=== THE DATA ===

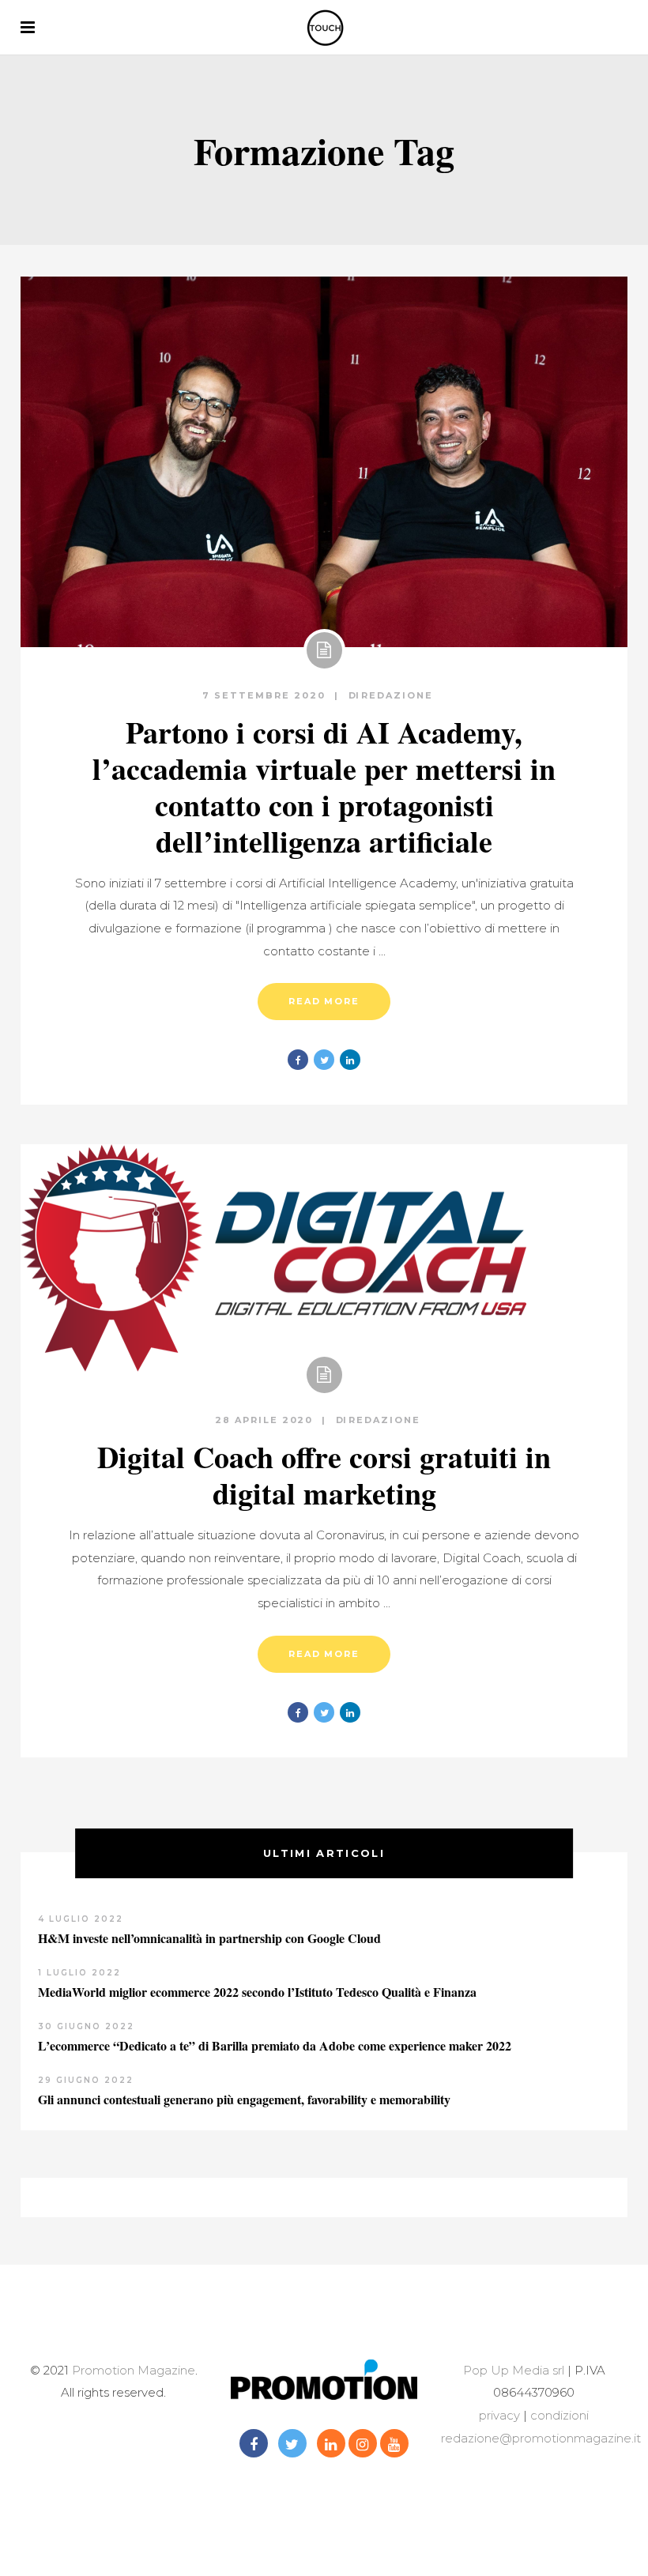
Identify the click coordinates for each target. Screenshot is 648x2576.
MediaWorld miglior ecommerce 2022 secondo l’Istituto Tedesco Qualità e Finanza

===
=== THE DATA ===

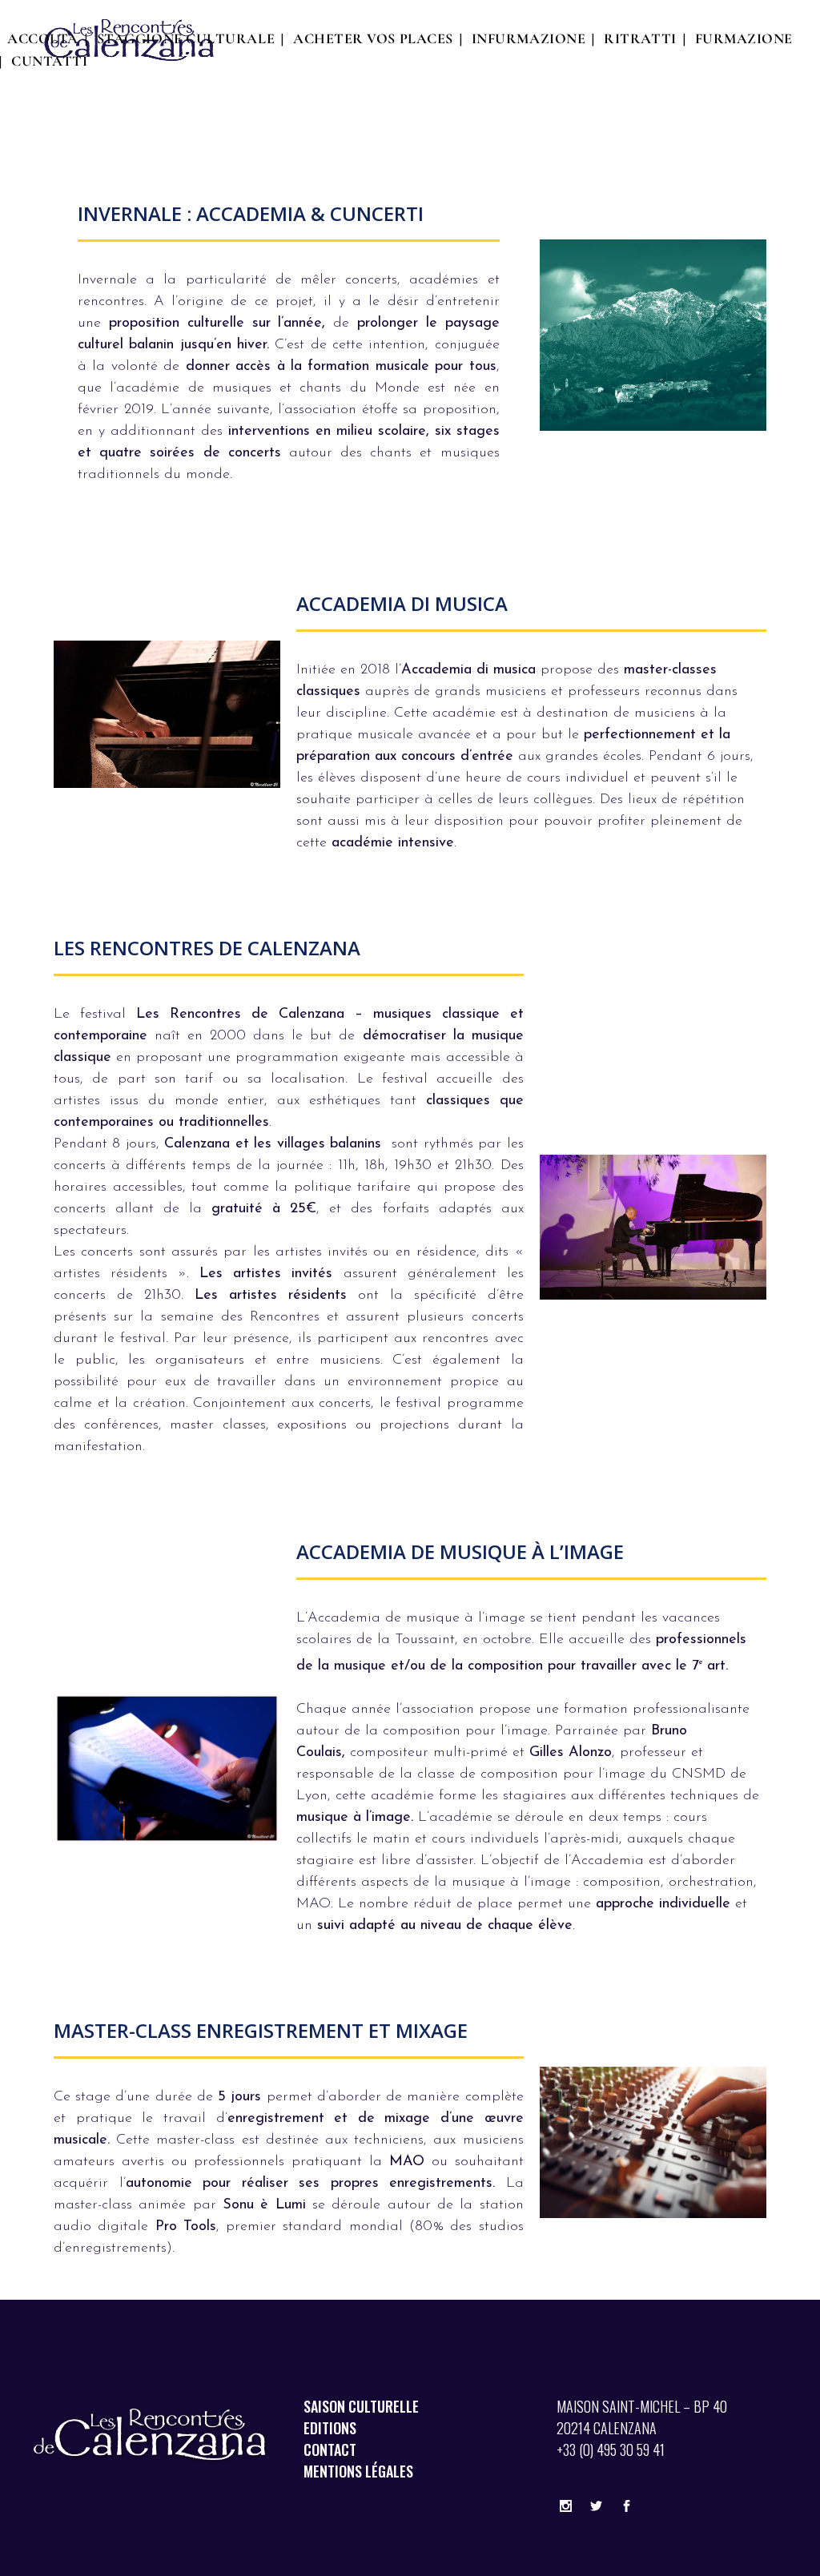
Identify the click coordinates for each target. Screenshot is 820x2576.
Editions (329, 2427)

===
=== THE DATA ===

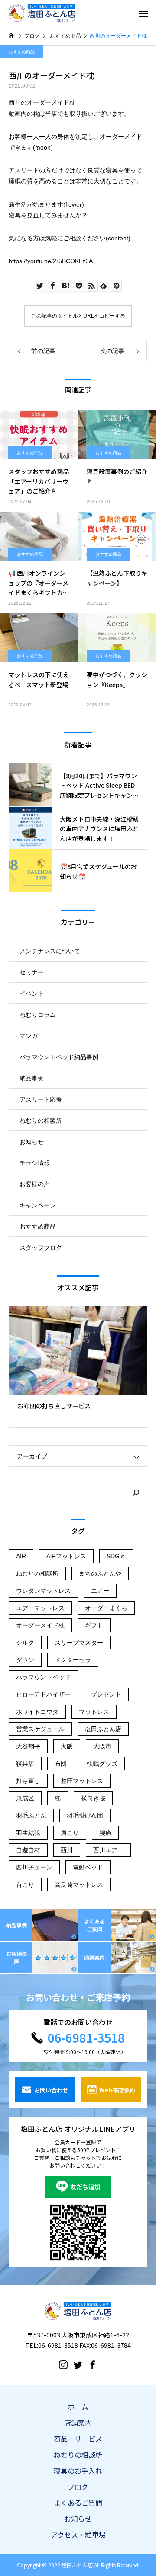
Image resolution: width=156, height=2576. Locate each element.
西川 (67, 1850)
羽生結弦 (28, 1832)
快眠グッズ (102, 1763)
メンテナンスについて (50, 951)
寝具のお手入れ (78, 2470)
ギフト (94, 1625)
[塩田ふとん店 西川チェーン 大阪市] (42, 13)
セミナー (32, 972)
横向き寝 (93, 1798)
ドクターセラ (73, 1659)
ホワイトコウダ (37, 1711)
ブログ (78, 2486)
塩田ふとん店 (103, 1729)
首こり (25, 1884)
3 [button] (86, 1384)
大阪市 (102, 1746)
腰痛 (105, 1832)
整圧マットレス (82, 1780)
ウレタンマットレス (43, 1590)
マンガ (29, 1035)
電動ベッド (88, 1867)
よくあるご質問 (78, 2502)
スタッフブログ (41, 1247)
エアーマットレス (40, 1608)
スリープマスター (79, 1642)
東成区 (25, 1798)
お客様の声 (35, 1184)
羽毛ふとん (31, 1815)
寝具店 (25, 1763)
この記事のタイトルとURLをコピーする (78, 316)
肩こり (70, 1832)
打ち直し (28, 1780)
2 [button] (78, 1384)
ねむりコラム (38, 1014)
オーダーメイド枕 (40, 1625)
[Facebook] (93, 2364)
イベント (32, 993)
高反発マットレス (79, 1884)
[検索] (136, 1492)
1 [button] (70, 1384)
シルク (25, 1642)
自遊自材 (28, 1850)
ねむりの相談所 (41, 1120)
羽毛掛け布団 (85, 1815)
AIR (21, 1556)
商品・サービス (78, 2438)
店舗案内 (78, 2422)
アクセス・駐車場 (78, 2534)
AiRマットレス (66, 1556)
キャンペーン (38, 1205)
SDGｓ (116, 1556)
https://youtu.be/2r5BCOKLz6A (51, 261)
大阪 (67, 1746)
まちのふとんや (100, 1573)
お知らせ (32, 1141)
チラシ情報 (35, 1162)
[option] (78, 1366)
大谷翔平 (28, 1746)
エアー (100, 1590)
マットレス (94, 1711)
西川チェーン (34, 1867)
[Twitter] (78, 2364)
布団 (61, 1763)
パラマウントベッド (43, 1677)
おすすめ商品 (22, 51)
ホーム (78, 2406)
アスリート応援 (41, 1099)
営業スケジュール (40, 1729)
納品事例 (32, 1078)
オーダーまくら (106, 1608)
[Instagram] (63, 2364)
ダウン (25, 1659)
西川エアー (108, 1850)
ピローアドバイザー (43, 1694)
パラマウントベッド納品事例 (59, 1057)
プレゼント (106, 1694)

===

### WORK TO COMPLETE:
Using the entries above, return exactly the lines from the line with "西川チェーン (34, 1867)" to the line with "プレゼント (106, 1694)", counting both of those lines.

### EXERCISE SOLUTION:
西川チェーン (34, 1867)
[Twitter] (78, 2364)
布団 (61, 1763)
パラマウントベッド (43, 1677)
おすすめ商品 (22, 51)
ホーム (78, 2406)
アスリート応援 (41, 1099)
営業スケジュール (40, 1729)
納品事例 (32, 1078)
オーダーまくら (106, 1608)
[Instagram] (63, 2364)
ダウン (25, 1659)
西川エアー (108, 1850)
ピローアドバイザー (43, 1694)
パラマウントベッド納品事例 (59, 1057)
プレゼント (106, 1694)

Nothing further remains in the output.